* Aufgabenstellung: Tragen Sie aus dem folgenden Listing alle Zeilen zusammen, in denen die Zeichenfolge „agent“ vorkommt. Groß- und Kleinschreibung ist dabei zu beachten.
*** Bereitgestellte Daten ***
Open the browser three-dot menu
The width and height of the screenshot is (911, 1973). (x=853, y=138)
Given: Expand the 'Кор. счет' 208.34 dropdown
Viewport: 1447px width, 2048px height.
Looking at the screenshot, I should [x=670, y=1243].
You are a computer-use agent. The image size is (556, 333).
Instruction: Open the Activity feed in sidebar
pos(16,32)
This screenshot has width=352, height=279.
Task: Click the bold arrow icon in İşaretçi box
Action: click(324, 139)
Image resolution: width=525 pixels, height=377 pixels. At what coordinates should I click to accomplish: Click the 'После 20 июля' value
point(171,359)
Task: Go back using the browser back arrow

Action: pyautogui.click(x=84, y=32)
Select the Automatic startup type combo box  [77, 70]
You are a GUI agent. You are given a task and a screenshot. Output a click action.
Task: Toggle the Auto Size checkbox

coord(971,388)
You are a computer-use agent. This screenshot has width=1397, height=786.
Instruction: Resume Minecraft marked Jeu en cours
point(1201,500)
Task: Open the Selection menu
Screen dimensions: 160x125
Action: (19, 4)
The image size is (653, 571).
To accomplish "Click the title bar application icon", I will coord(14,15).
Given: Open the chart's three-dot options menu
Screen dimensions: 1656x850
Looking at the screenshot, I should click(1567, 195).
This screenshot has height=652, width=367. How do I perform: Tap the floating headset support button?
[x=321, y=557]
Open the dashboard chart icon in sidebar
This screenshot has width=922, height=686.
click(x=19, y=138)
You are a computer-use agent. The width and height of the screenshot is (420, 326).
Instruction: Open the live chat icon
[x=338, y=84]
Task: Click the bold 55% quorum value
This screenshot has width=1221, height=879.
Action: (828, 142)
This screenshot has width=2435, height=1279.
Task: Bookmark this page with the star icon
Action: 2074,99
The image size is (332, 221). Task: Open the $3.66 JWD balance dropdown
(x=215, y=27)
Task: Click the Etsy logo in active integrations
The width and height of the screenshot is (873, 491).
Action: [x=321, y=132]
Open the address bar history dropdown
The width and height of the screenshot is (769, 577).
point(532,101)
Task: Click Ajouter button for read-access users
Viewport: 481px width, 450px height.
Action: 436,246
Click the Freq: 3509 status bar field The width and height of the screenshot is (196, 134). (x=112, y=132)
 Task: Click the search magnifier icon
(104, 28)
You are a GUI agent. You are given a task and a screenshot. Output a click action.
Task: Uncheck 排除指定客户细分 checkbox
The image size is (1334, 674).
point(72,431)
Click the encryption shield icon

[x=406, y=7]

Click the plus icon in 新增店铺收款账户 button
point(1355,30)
***
* Ergebnis:
You are a computer-use agent. The image size is (556, 333).
You are a GUI agent. You are given a task and a screenshot. Output a click action.
You are a computer-use agent. This screenshot has width=1397, height=786.
You are a computer-use agent. The width and height of the screenshot is (420, 326).
You are a GUI agent. You are given a task and a screenshot. Output a click action.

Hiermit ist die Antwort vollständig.